- **Activity**
Retrieve every line from the records in which the word "pixels" occurs.

Stored data

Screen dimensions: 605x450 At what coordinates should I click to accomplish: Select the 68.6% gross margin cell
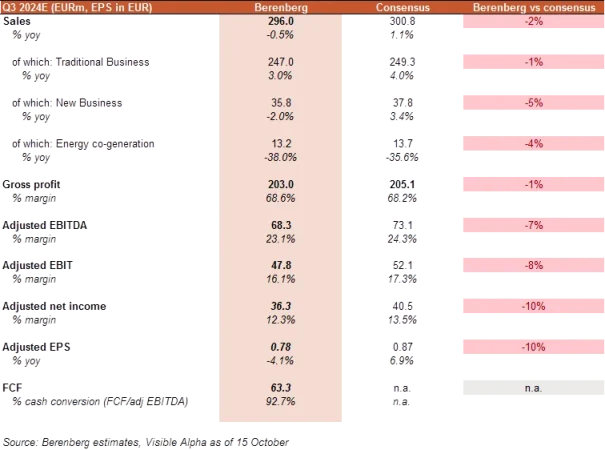point(280,198)
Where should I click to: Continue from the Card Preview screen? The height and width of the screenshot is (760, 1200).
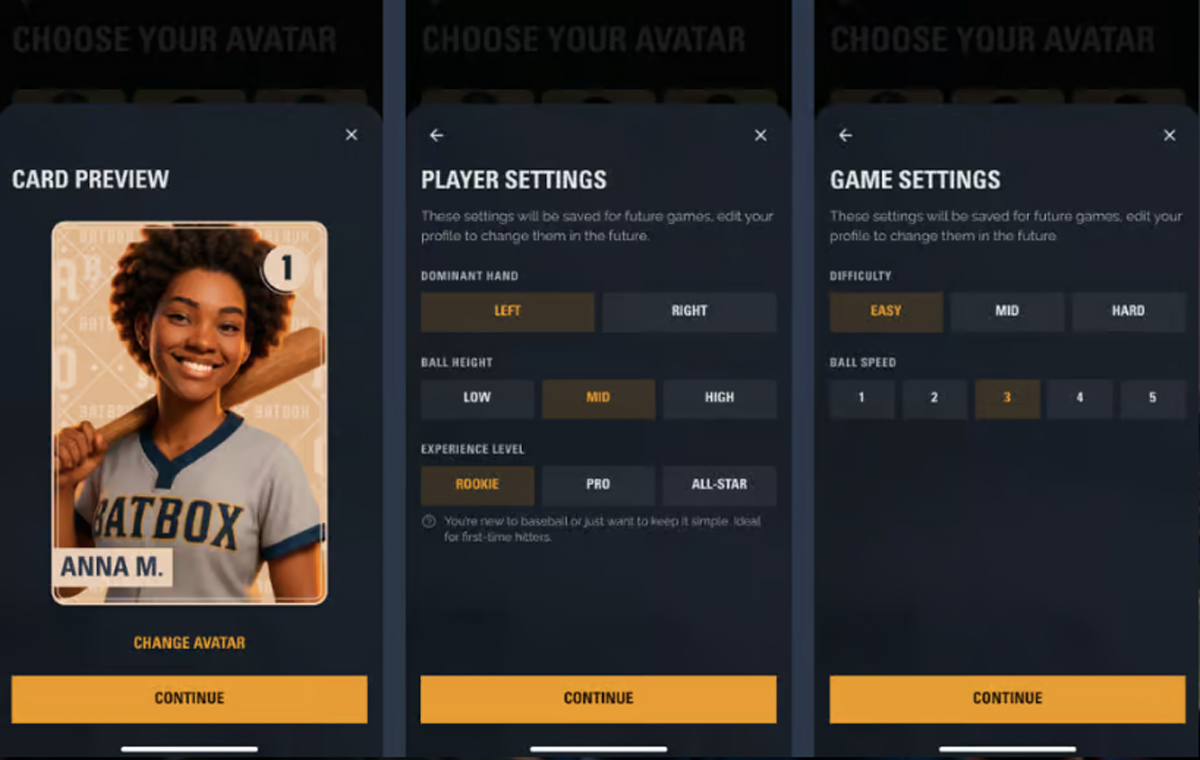point(189,699)
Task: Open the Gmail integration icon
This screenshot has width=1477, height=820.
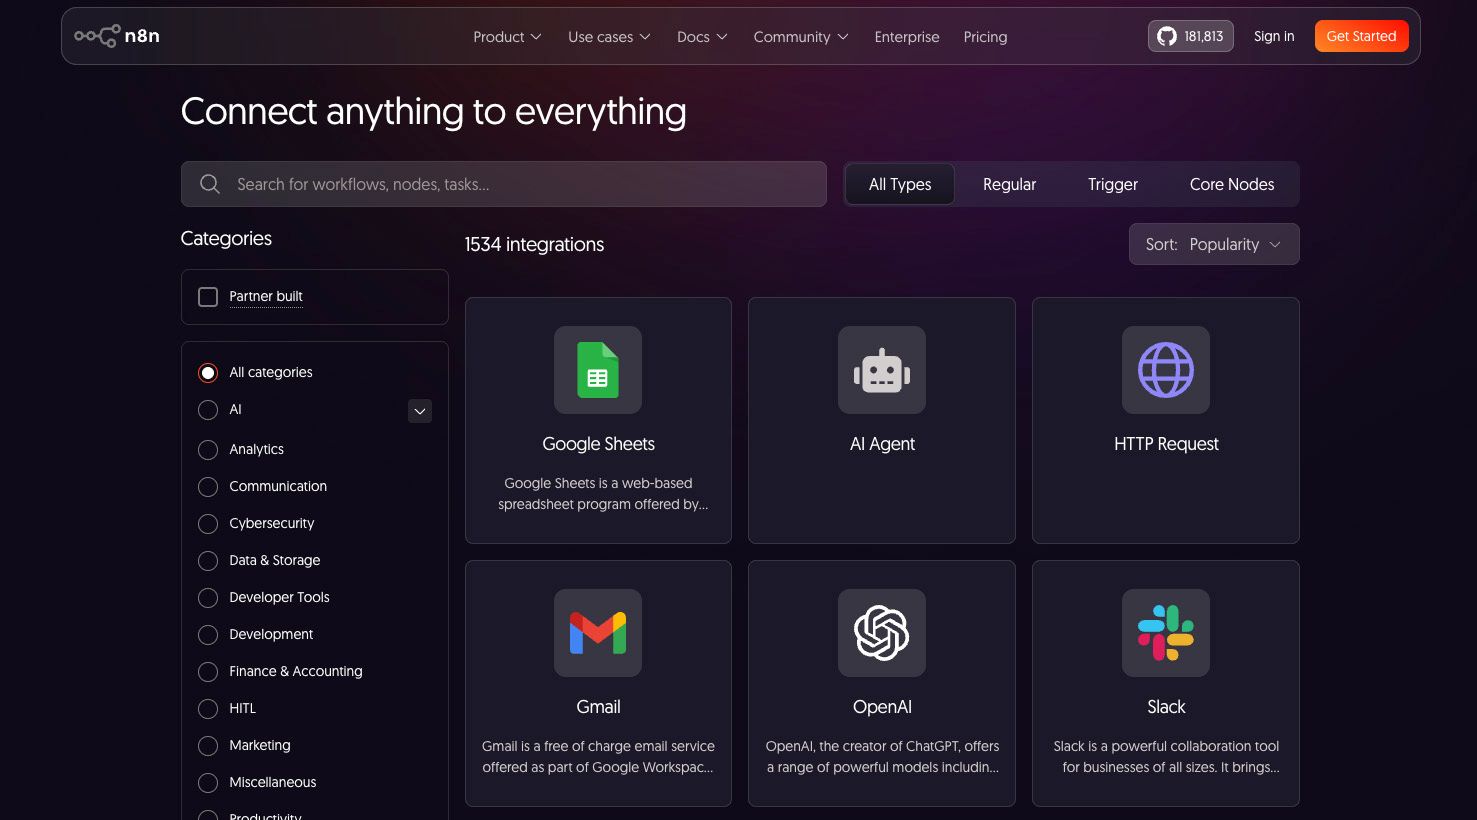Action: 598,632
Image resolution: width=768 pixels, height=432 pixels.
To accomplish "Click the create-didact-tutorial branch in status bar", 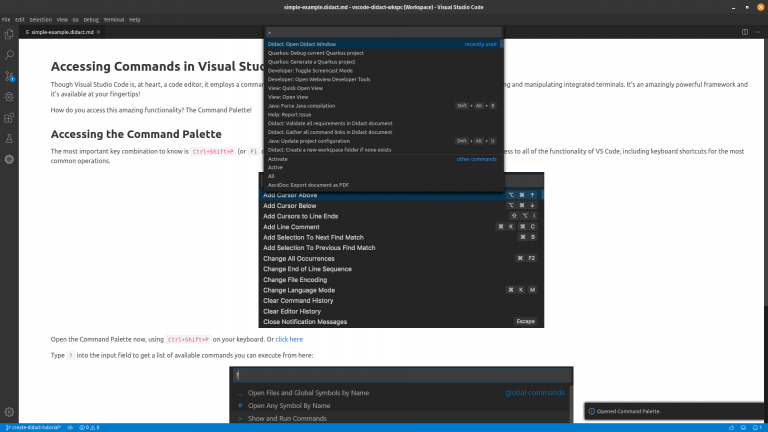I will [x=34, y=427].
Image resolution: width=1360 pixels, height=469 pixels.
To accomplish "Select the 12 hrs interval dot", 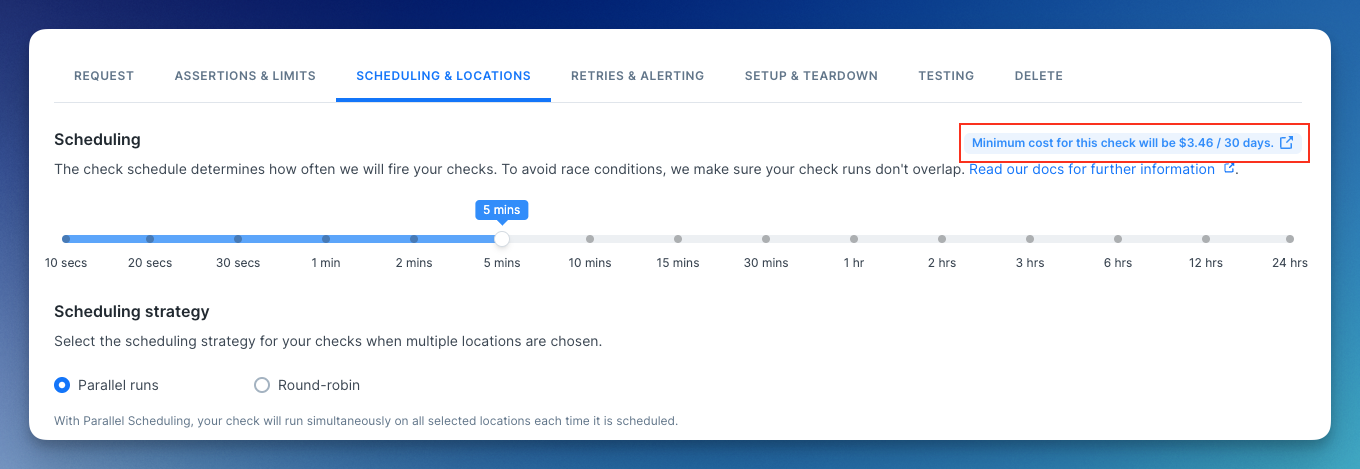I will (1206, 239).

- **Exercise output**
Image resolution: width=768 pixels, height=432 pixels.
Image resolution: width=1360 pixels, height=469 pixels.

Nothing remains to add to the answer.